Craig Shirley

In 2011, when he was 28 years old, the unthinkable happened to Craig: a changing mole he had noticed on his scalp was diagnosed as melanoma. What he thought would just be a quick fix turned into years of battling Australia’s national cancer.

When he was first diagnosed, Craig was understandably confused. ‘I thought that melanoma was something that happened to old people; that melanoma wasn’t something I needed to worry about until I was much, much older.’ What Craig knows now, though, is that melanoma is the most common cancer affecting young Australians between the ages of 20-39.

This was just the beginning of Craig’s melanoma journey. In 2012, Craig noticed a golf ball-sized lump in his neck and had to have a lymph node dissection.

In 2014, a PET scan revealed that Craig had many melanomas around his buttocks, which were surgically removed.

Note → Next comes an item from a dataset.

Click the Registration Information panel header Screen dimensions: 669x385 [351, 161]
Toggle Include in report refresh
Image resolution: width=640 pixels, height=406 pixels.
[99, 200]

‘Following the surgery, another PET scan, detected 27 lesions throughout my body. This was in 2014, when there wasn’t nearly as much data on targeted therapy as there is today.’

‘When I was told that it had spread so drastically, I really thought that that would be it for me. This was a fair assumption back then too – I was told I had three months to live. It was absolutely devastating.’

However, targeted therapy worked for Craig for six years, until 2020, when treatment was stopped due to complications of being on his treatment long-term. The symptoms from his complications disappeared, but his next PET scan picked up on a melanoma recurrence under his arm. This was surgically removed, as was another melanoma that came up under his other arm a few months later.

Fortunately, a new immunotherapy drug became available which was used to successfully treat Craig.

Craig has shown no evidence of disease since.

‘I joined Speakers’ Hub as I want to raise awareness around melanoma to hopefully stop people from going through what I have – I know that prevention can save your life. I also hope that spreading this message far and wide leads to raising funds for research. Without research, I wouldn’t be here today. I’ve witnessed firsthand how critical melanoma research is, and the advances that we are capable of, purely by comparing the treatments available to me from when I was first diagnosed to today. Hopefully, one day, research can lead us to zero deaths from melanoma.’